Please copy out the entries below exactly, beginning with the line that contains "Auf Facebook besuchen (706, 16)" and ending with the line that contains "Menu (775, 37)", and include nothing outside that span.

■ GIVEN ENTRIES:
------------------------------------------------------------

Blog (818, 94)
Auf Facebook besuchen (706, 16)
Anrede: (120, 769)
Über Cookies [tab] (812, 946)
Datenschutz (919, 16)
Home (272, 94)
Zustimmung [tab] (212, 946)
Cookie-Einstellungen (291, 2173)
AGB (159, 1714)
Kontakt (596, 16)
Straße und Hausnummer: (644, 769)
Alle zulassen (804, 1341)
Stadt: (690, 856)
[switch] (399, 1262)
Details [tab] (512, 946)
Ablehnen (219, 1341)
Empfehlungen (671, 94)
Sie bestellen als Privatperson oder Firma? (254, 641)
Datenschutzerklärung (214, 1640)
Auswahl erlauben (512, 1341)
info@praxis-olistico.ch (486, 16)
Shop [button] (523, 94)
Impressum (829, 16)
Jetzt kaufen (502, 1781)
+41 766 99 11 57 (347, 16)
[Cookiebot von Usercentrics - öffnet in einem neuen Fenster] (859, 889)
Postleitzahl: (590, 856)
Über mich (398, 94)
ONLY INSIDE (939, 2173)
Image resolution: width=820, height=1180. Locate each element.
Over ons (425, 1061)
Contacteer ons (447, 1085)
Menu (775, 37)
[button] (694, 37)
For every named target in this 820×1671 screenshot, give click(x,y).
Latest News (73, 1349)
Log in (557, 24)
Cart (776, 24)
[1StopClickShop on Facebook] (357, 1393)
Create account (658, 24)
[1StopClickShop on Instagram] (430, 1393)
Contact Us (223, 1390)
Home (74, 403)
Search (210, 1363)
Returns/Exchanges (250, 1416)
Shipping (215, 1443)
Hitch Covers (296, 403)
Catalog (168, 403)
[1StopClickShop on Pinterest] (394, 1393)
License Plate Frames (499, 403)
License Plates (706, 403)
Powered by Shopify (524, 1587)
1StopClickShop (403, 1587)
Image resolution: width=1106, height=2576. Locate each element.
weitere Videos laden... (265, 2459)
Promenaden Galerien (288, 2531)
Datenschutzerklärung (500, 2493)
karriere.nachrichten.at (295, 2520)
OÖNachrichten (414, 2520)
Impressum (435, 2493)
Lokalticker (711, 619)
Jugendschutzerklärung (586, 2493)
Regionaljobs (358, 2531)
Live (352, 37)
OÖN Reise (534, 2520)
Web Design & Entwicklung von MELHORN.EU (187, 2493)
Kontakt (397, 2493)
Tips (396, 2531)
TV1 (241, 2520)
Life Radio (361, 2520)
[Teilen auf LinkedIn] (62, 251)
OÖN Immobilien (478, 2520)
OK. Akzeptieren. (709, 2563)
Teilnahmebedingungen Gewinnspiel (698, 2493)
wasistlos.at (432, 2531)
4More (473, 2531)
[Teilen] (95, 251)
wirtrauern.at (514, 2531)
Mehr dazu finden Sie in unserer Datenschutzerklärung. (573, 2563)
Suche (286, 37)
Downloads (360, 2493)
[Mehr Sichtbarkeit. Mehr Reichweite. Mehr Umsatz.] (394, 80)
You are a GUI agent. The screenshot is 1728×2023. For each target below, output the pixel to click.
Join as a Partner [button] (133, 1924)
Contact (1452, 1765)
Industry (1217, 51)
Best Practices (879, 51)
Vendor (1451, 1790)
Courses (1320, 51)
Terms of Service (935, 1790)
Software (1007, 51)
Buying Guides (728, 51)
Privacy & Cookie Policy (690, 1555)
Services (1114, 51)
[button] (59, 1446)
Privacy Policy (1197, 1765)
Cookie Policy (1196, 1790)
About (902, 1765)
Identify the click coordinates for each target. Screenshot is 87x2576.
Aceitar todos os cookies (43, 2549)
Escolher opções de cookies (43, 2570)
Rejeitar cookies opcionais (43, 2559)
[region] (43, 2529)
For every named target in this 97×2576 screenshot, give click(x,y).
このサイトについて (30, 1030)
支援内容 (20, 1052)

------------------------------------------------------------

■ RESULT OF THIS EXERCISE:
Auf Facebook besuchen (706, 16)
Anrede: (120, 769)
Über Cookies [tab] (812, 946)
Datenschutz (919, 16)
Home (272, 94)
Zustimmung [tab] (212, 946)
Cookie-Einstellungen (291, 2173)
AGB (159, 1714)
Kontakt (596, 16)
Straße und Hausnummer: (644, 769)
Alle zulassen (804, 1341)
Stadt: (690, 856)
[switch] (399, 1262)
Details [tab] (512, 946)
Ablehnen (219, 1341)
Empfehlungen (671, 94)
Sie bestellen als Privatperson oder Firma? (254, 641)
Datenschutzerklärung (214, 1640)
Auswahl erlauben (512, 1341)
info@praxis-olistico.ch (486, 16)
Shop [button] (523, 94)
Impressum (829, 16)
Jetzt kaufen (502, 1781)
+41 766 99 11 57 (347, 16)
[Cookiebot von Usercentrics - öffnet in einem neuen Fenster] (859, 889)
Postleitzahl: (590, 856)
Über mich (398, 94)
ONLY INSIDE (939, 2173)
Image resolution: width=820, height=1180. Locate each element.
Over ons (425, 1061)
Contacteer ons (447, 1085)
Menu (775, 37)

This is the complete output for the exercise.